Ele continua: “Eu queria que as pessoas soubessem que eles estão aqui e a gente não pode viver sem eles. Eles estão no nosso dia-a-dia: no pão, na cerveja, no antibiótico, no chocolate. Eles estão degradando matéria orgânica, fazendo um papel incrível que é pegar aquilo que está morto e inserir de volta ao ciclo da vida. A gente só tem floresta porque a gente tem fungo. E sem floresta, tudo desanda. Eles têm um papel crucial no andamento do planeta Terra.”

 

 

Nós temos outros fungos e organismos para nos preocupar

Se o Cordyceps não é um problema para os humanos, existem muitos outros que podem, sim, nos contaminar, ainda que não nos transformem em zumbis.

A cândida é uma das doenças humanas causadas por fungo.(Foto: Y tambe / Wikicommons)
Foto: Y tambe / Wikicommons A cândida é uma das doenças humanas causadas por fungo.

Os fungos Trichophyton, Microsporum ou Epidermophyton são responsáveis pela dermatofitose, também conhecida como Tinha ou Tínea. É uma infecção fúngica que pode afetar o couro cabeludo, a virilha, o corpo, as unhas e os pés. Nesse último caso, você conhece por outro nome: frieira ou pé-de-atleta.

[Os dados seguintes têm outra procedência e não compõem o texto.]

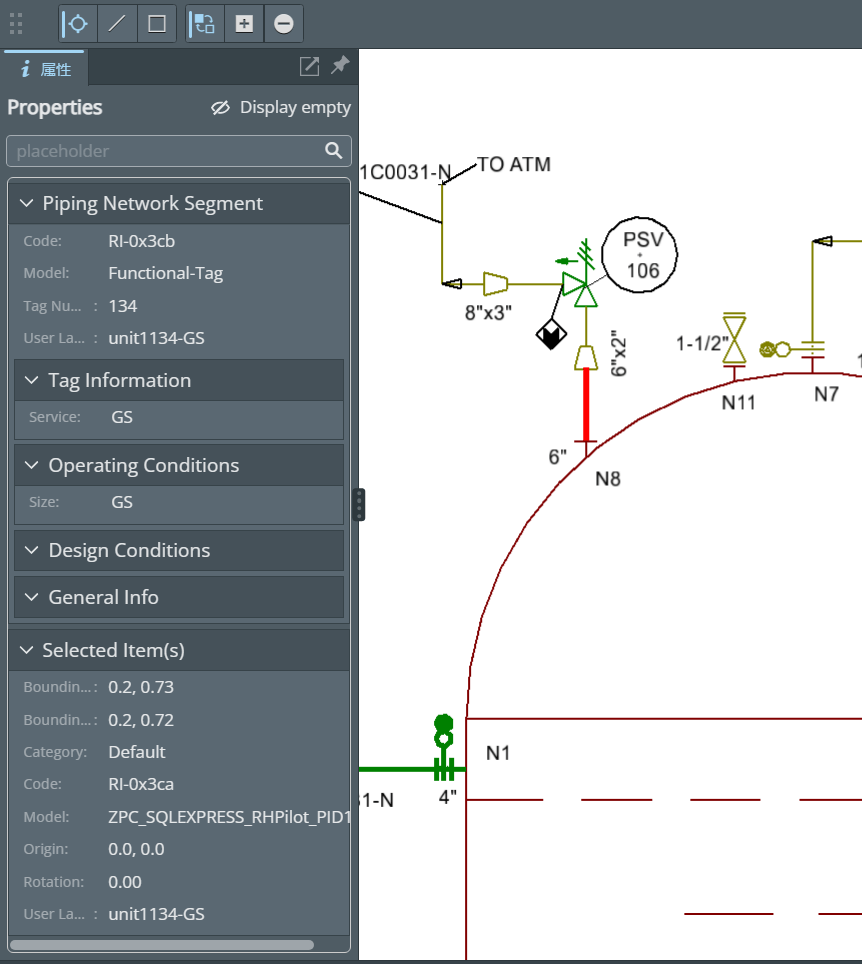Click the add to selection plus icon
The height and width of the screenshot is (964, 862).
[x=244, y=24]
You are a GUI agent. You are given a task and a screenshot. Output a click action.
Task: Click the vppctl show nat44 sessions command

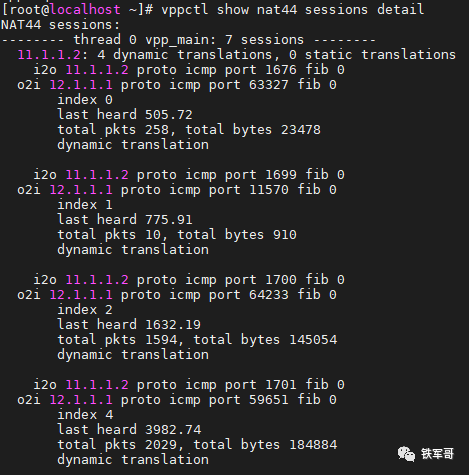(293, 9)

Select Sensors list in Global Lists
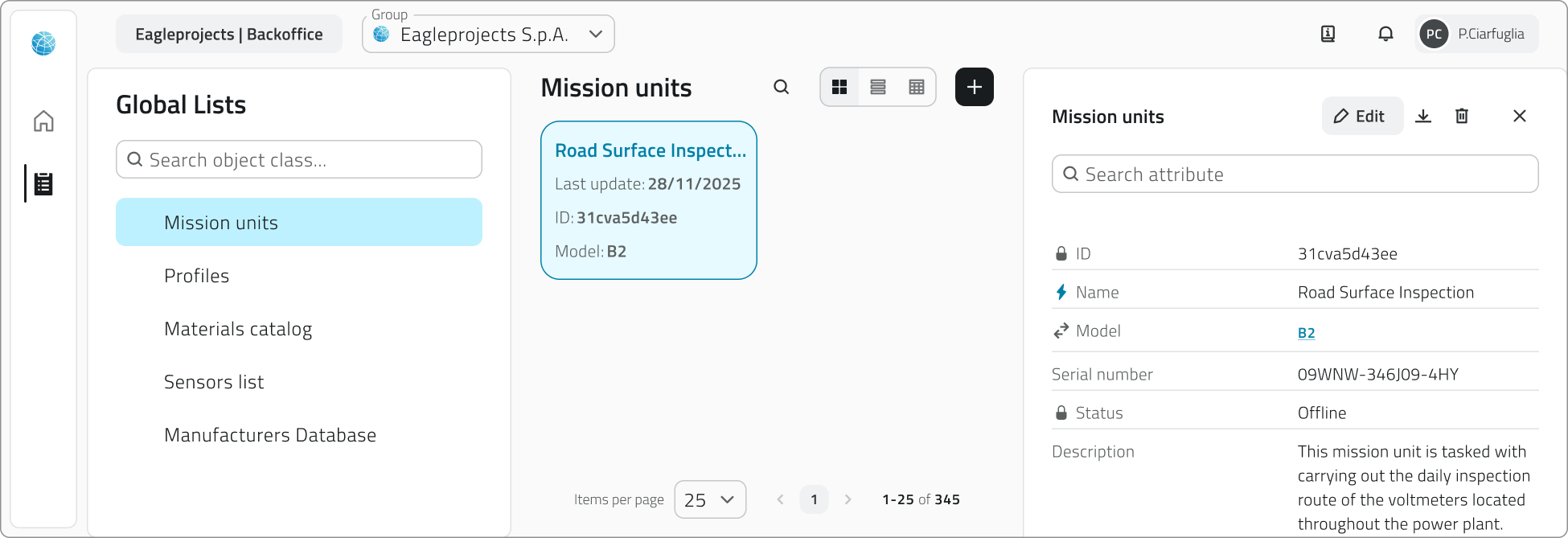pos(214,382)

Outra super comum é a candidíase, comumente provocada pelo Candida albicans, um fungo que vive naturalmente no nosso corpo, mas pode aparecer na boca (o famoso sapinho) ou na virilha quando o sistema imunológico humano está enfraquecido. Também pode ser sexualmente transmissível e coça demais. Em casos mais graves, chega a se disseminar pelo sistema sanguíneo e contaminar órgãos como os pulmões.

Em geral, explica a biomédica e neurocientista Mellanie Fontes-Dutra, essas infecções são especialmente arriscadas para pessoas imunodeprimidas. “Pessoas que tomam imunossupressor, fazem quimioterapia, estão internadas há muito tempo, precisam fazer acessos prolongados… Por terem sistema imunológico debilitado, essa infecção pode acabar sendo muito invasiva”, comenta.

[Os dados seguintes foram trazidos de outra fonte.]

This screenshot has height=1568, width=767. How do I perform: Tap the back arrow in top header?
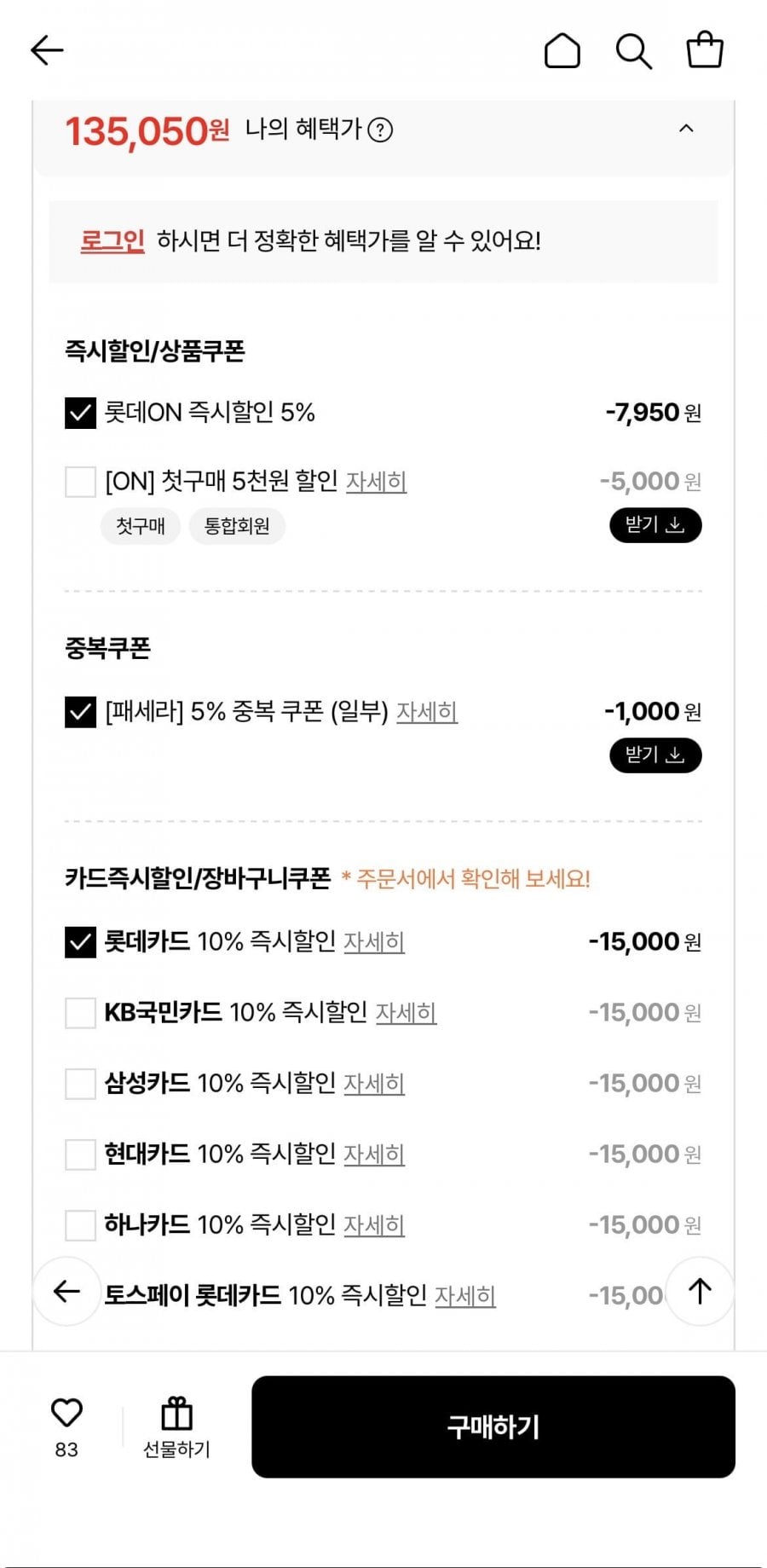[47, 50]
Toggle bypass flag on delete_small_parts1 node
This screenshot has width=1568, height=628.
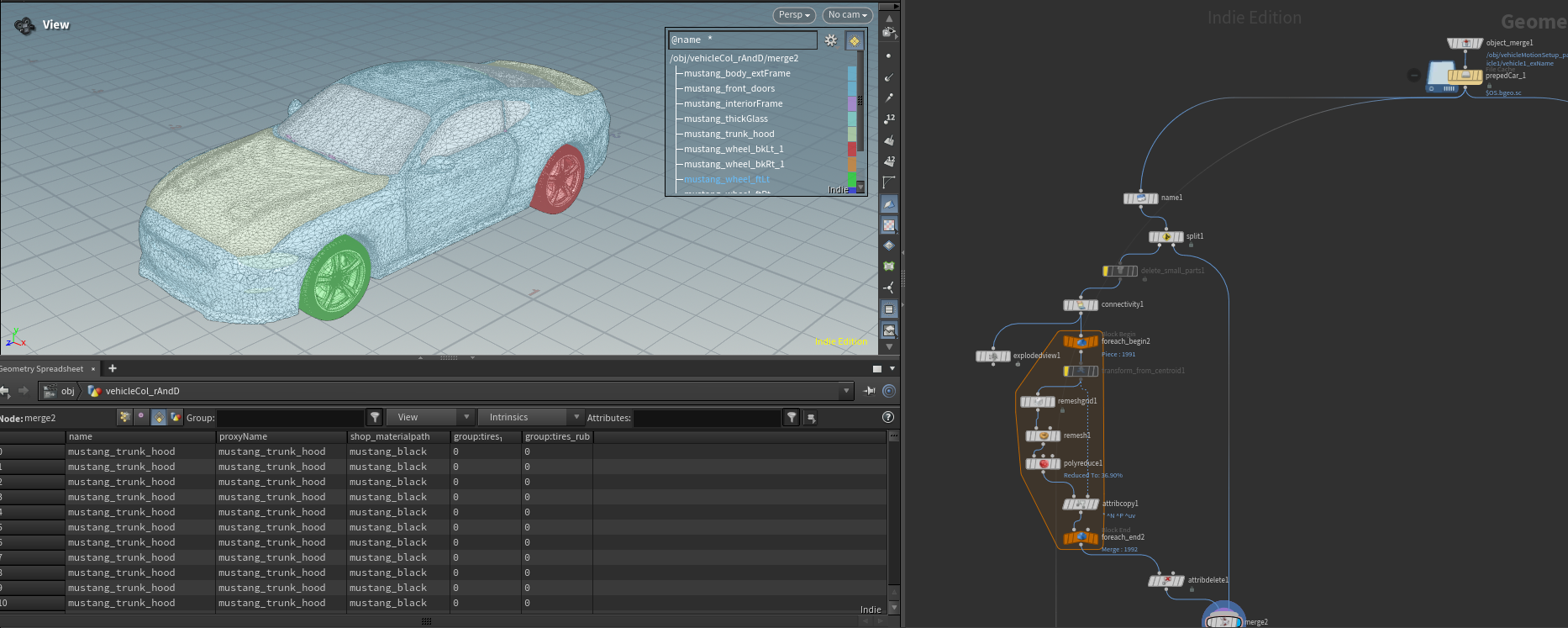(x=1108, y=271)
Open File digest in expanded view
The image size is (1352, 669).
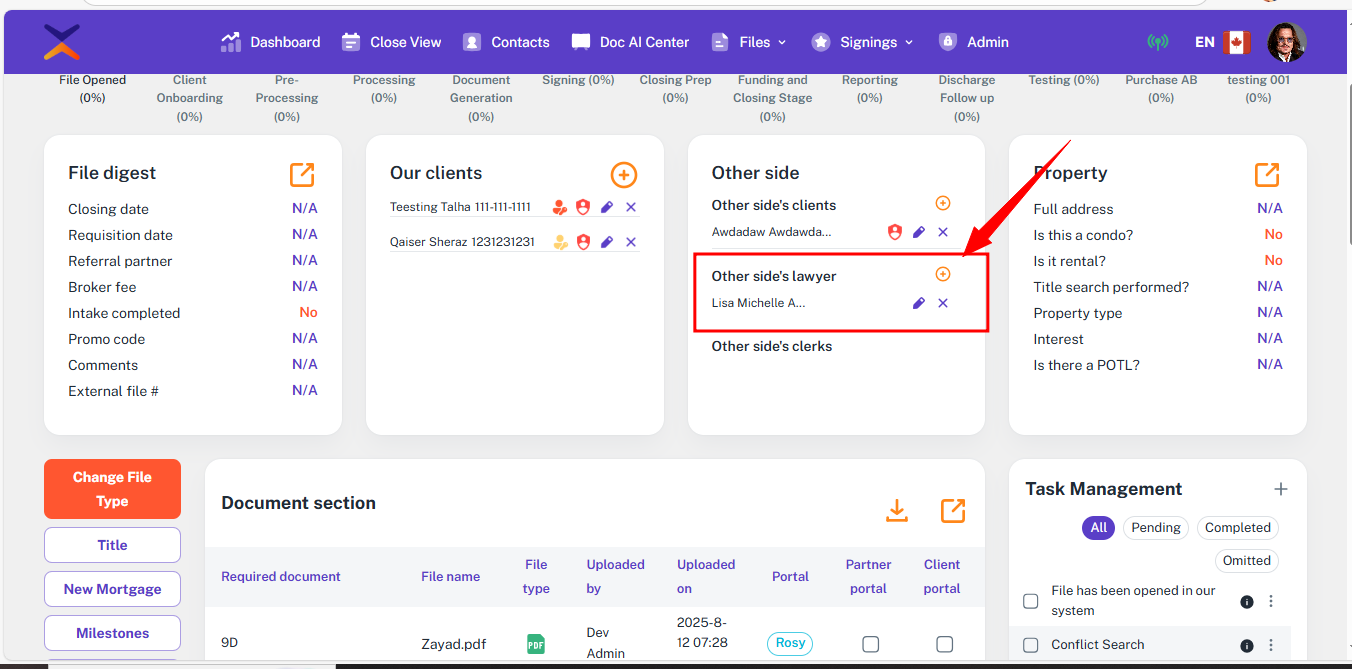tap(302, 175)
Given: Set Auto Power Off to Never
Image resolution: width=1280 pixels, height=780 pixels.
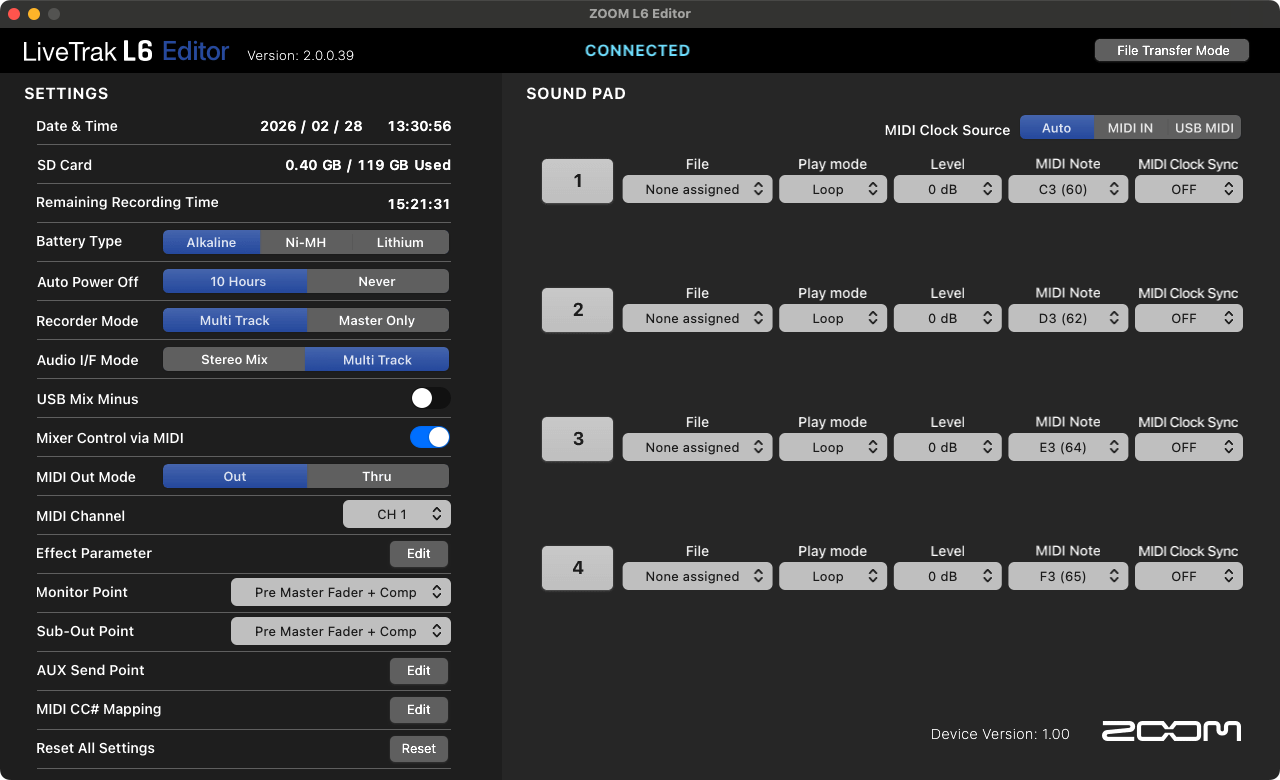Looking at the screenshot, I should pos(377,282).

É por isso que é importante focar no desenvolvimento de fármacos para evitar e combater essas doenças. Afinal, nós vivemos no mundo real, onde é inadmissível sugerir explodir uma cidade inteira pela inexistência de vacinas ou remédios para combater um fungo que zumbifica humanos (sim, estamos falando da micologista Ibu Ratna apresentada no segundo episódio da série!).

“Não podemos esperar uma pandemia para desenvolver vacinas”, comenta Mellanie. “Nenhuma infecção tem que ser subestimada. Não é natural ou normal a gente ter um grande número de infecções seja do agente infeccioso que for.”

O alerta se estende para verminoses, vírus, bactérias… Aliás, você tem medo de fungos zumbificadores? Que tal ter medo real de superbactérias resistentes a antibióticos, por culpa do uso inadequado e não supervisionado deste medicamento?

Aí está: talvez essa seja a próxima ficção de terror plausível a ser explorada.